Arnold's earthy adaptation is drawing comparisons to Andrew Kötting and Shohei Imamura.

"After a period in which versions of Austen hogged our screens, the Brontës have fought back," writes Boyd Tonkin in a piece for the Independent that begins, by the way, with a brief but rousing history of Charlotte's detestation of Jane Austen. "Released today, Andrea Arnold's savagely uncompromising Wuthering Heights joins a line of adaptations of Emily's only surviving novel that began in 1920 (a lost work by AV Bramble) and went on to include renderings from directors as varied as William Wyler — with Laurence Olivier and Merle Oberon still the ranking Heathcliff and Cathy Earnshaw to many fans — and Yoshishige Yoshida, Luis Buñuel and Jacques Rivette. Earlier this year, Cary Fukunaga's Jane Eyre, with Mia Wasikowska as the uncowed governess and Michael Fassbender the sulphurous Mr Rochester, offered a rather smoother ride through another much-adapted book, albeit one that shares with Arnold — and the Brontës — a rapt attention to every squall and storm that blows across the ever-changing skies above the Yorkshire moors."

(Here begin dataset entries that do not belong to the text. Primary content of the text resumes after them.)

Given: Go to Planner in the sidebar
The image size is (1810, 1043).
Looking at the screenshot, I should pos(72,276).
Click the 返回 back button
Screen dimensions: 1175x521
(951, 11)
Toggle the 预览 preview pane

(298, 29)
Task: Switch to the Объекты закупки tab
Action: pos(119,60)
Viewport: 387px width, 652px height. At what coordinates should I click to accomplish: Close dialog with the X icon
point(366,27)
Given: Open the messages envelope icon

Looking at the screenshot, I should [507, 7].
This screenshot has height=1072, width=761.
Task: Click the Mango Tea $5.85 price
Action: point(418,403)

The Independent's Anthony Quinn: "In this version the romantic antihero Heathcliff is black (played as a boy by Solomon Glave), a runaway slave found by a farmer, Earnshaw, on the streets of Liverpool and taken to live with his family on a remote Yorkshire hill farm. Brontë's 'dark skinned Gypsy' is here disdained as a 'nigger,' shifting the burden of his brooding anger on to race more than class. Farmer's daughter Cathy (Shannon Beer) is at the outset an honest country lass, slightly bemused by the interloper, only revealing her stronger instincts by degrees. Beneath the blustery northern skies they roam the countryside on foot and on horseback, the handheld camera keeping so tight you can see the boy lean in to catch the scent of her hair. Robbie Ryan's signature shots in this film tend to be extreme close-ups, of faces, but also of nature caught on the wing – beetles, cobwebs, sunspots. Dialogue is pared to a minimum, while incidental music is banished almost entirely; instead we hear the wind gusting off the moors, or boots squelching in mud. It would not have been a surprise to hear the cameraman's teeth chattering…. Some viewers may baulk at such liberties, yet there is something irresistible in Arnold's commitment to the practice of showing rather than telling."

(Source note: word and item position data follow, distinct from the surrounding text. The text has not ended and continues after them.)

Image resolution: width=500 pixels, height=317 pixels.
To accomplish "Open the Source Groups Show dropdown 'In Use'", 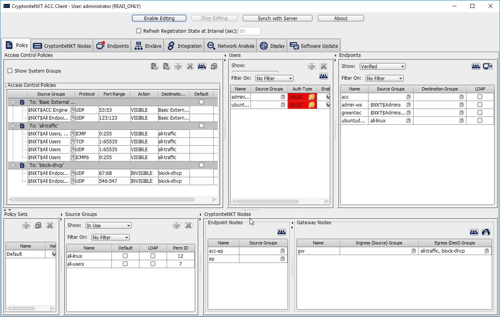I will pyautogui.click(x=108, y=225).
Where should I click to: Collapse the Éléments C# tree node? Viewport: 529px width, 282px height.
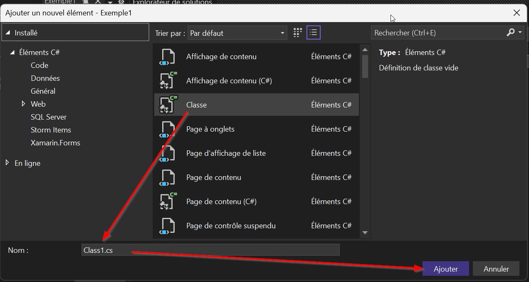12,52
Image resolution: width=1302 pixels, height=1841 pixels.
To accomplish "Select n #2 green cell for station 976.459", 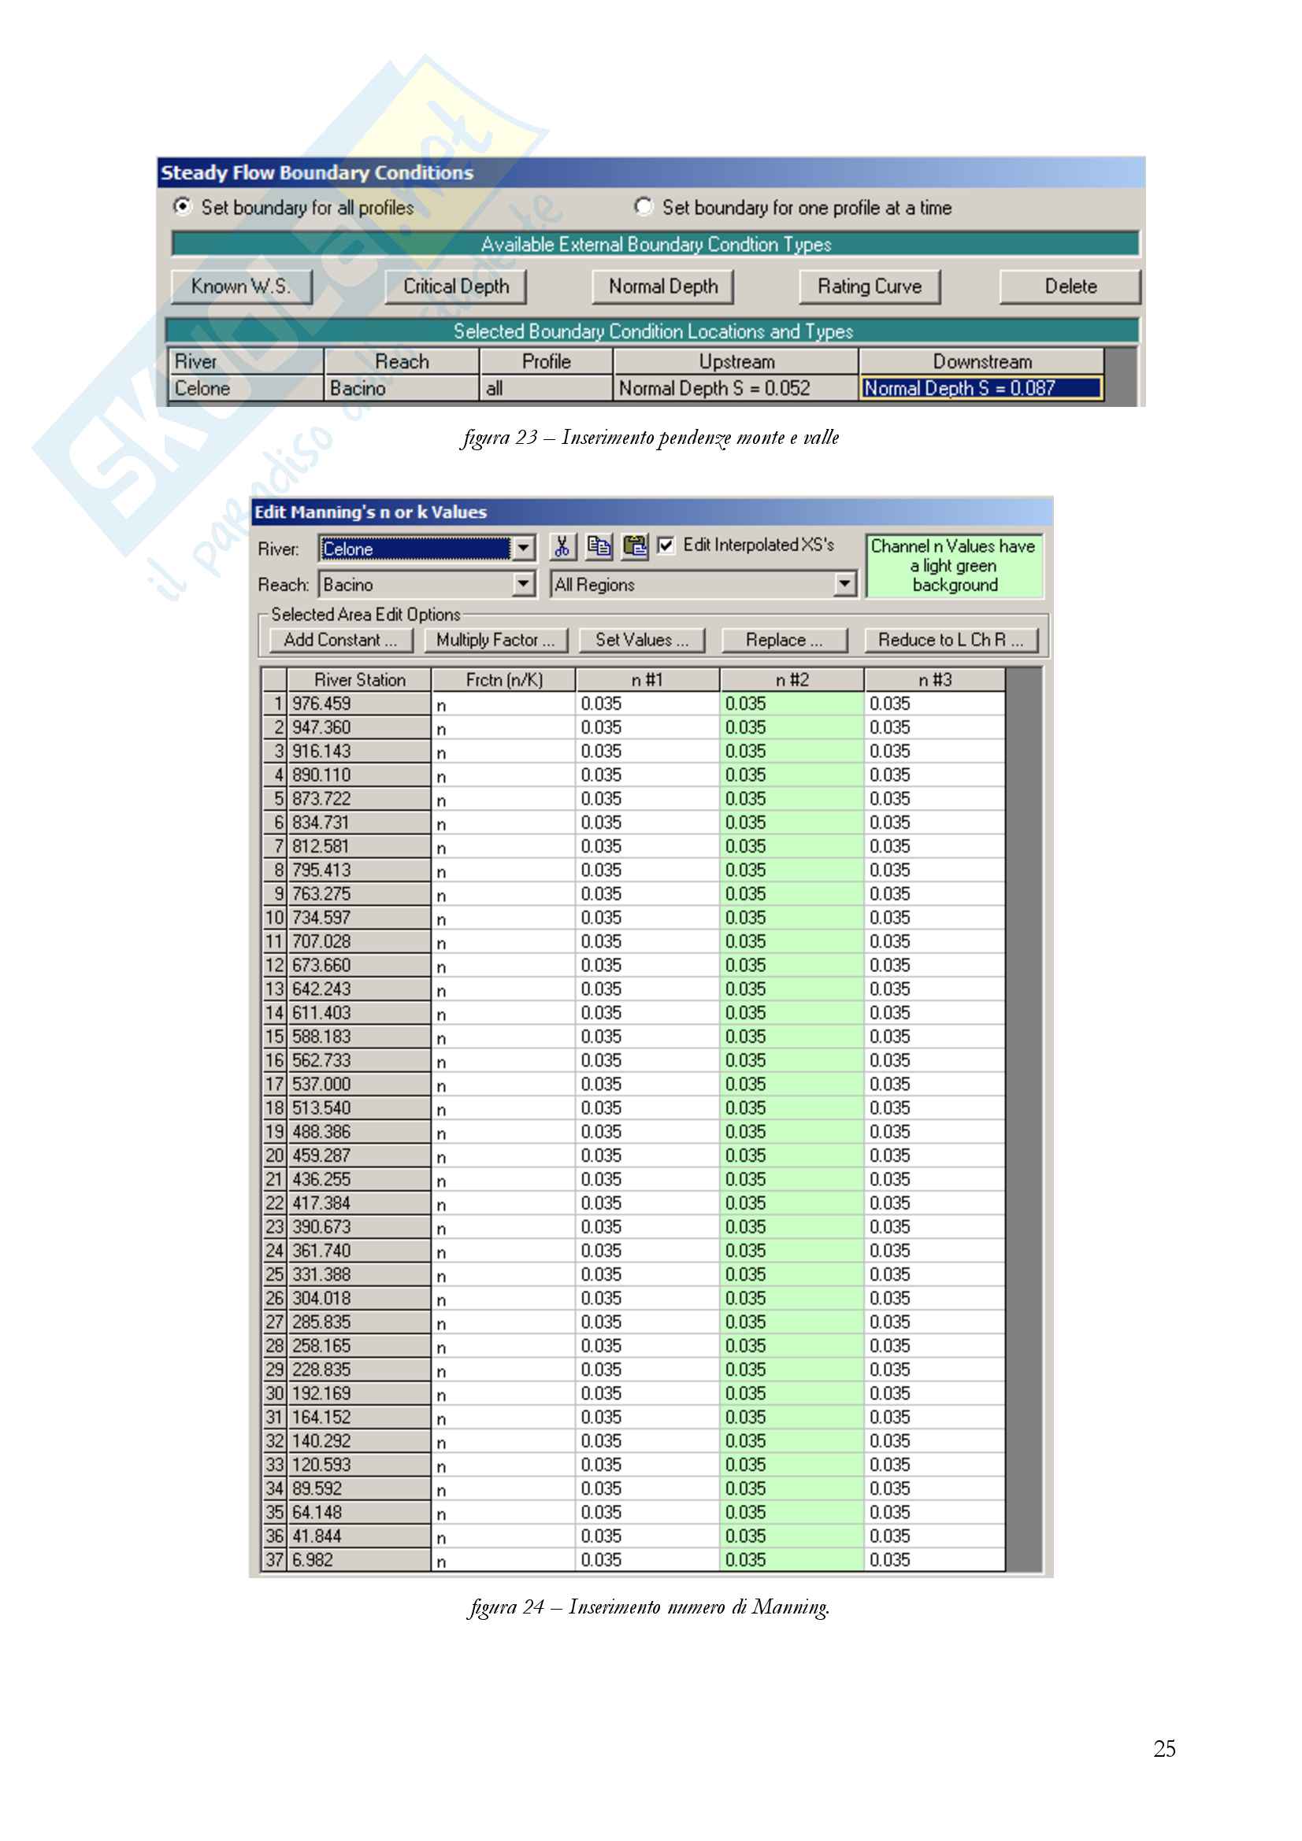I will pyautogui.click(x=792, y=704).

"This version brings the story back to a kind of social-realist year zero," writes the Guardian's Peter Bradshaw. "The real, unpretty toughness of the Yorkshire moor has perhaps never been represented more matter-of-factly, nor the hardscrabble existence of those who might have really lived in that farmhouse in the 19th century. This world is elemental, almost primeval, and the gap between human and beast is narrowed…. The film gave me something I never expect to get from any classic literary adaptation: the shock of the new."

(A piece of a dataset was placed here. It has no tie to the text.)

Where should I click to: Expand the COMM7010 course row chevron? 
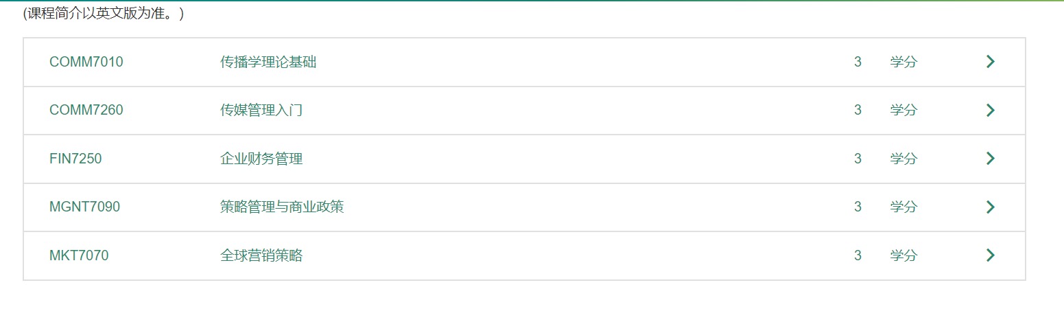pyautogui.click(x=990, y=62)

"The film's interest in dirt and dust, blood and bogs, brings to mind the earthiness of Andrew Kötting's Émile Zola adaptation, This Filthy Earth," suggests Dave Calhoun in Time Out London, "although the intimate shots of nature recall Terrence Malick. There's a touch of the Ken Loach of Days of Hope or Bill Douglas of Comrades in its unfussy, non-decorous approach to period — although, unlike them, Arnold prefers little talk."

Or, another idea from Robbie Collin in the Telegraph: "The wildlife close-ups, the sensitivity to the weather and seasons, the twin obsessions of sex and death: all of this put me in mind of the brutal, lyrical work of the Japanese director Shohei Imamura, particularly his 1983 saga of life in a remote mountain village, Ballad of Narayama."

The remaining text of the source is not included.